Par un arrêt en date du 21 juin 2019, la Cour régionale des pensions militaires d'invalidité de Rennes a annulé la décision de la ministre des armées rejetant la demande de pension de réversion présentée par le conjoint survivant d'un militaire au titre du code des pensions militaires d'invalidité et des victimes de guerre décédé par suite d'un cancer en raison d'une exposition à de l'Uranium appauvri durant son service.
En effet, la Cour retient dans cet arrêt que la requérante rapportait bien la preuve de cette exposition.
Dans cette affaire, la veuve du militaire décédé sollicitait l'octroi d'une pension de conjoint survivant considérant que la maladie de son époux ayant entraîné son décès était lié au service.
Il s’agissait d'un angiosarcome primitif d'origine cardiaque.
Le ministère des armées rejetait la demande de la veuve considérant que la preuve de l'imputabilité au service n'était pas rapportée et a été suivi en cela par le tribunal des pensions de Rennes.
La Cour d'appel de Rennes a retenu une motivation différente en tenant compte du fait que la preuve de l'imputabilité au service peut être rapportée par tous moyens et que la filiation de la maladie permettait de retenir l’existence d'un lien au service.
L'arrêt retient dans motivation que la requérante justifiait bien de la présence de son époux au Kosovo à la suite du conflit armé survenu entre le 6 mars 1998 et le 10 juin 1999.
La cour retient en outre qu'elle justifiait aussi que les munitions utilisées à l'époque provoquaient la libération de particules d'uranium appauvri et de rayons alpha dans l'air et ce de façon irréversible.
la requérante apportait également la preuve que les rapports d'enquête effectués à l'issue de ce conflit par les instances internationales reconnaissaient la toxicité des munitions utilisées et de leur particulière nocivité sur la santé.
L'arrêt retient en conclusion, s'agissant de la qualité de la preuve que : " (...) ces circonstances rapprochées des éléments objectifs fournis par des instances internationales officielles sur l'utilisation massive au Kosovo dans l'année précédent la venue de la victime, d'arme à l'uranium enrichi, substance très toxique et entraînant une contamination irréversible des zones touchées par sa dissémination imposent de retenir que X a été exposé à cet uranium appauvri (...)"
La cour d'appel retient au terme d'une motivation très circonstanciée que le type de cancer dont le militaire était atteint était particulièrement rare et ne pouvait être contracté qu'en raison de maladies génétiques très spécifique ou d'une exposition à de l’uranium appauvri ou à du vinyle monomère.

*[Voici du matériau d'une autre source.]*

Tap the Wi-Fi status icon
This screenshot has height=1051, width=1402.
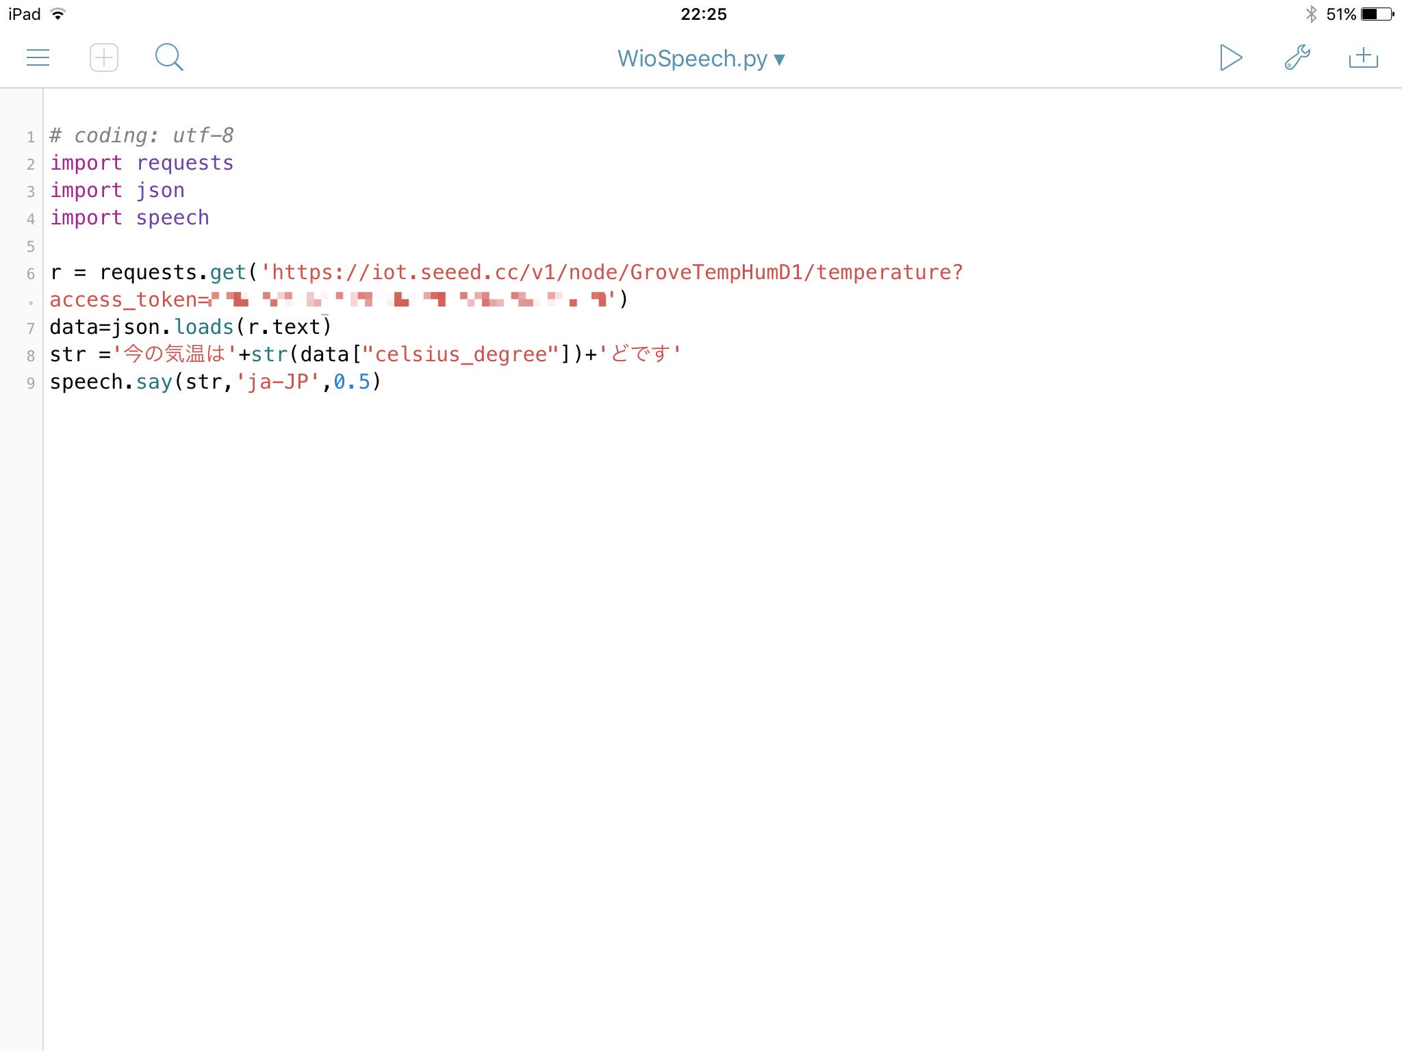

Le militaire n'ayant aucune de ces maladie ni été exposé à d'autres substance que l'Uranium appauvri durant sa mission au Kosovo, le lien entre le cancer survenu et le service doit être retenu.
Cet arrêt est très positif dans le raisonnement qui est retenu pour les militaires et les conjoints survivants de militaires ayant été exposés durant les essais nucléaires menées par la France au cours du dernier siècle.
En effet, et malgré la reconnaissance par une loi adoptée en 2010 de la responsabilité de l'Etat dans le cadre de la survenance de cancers liés à ces essais et de l'instauration d'une fonds d'indemnisation, la nécessaire preuve d'un lien d'imputabilité exclusif avec le service est une notion trop restrictive compte tenu de la particularité de l'évolution des maladies tels que les cancers.
Dès lors cet arrêt permet de renforcer la position des des militaires et leurs ayant droit concernés dans le cadre de leur demandes de pensions militaires d'invalidité.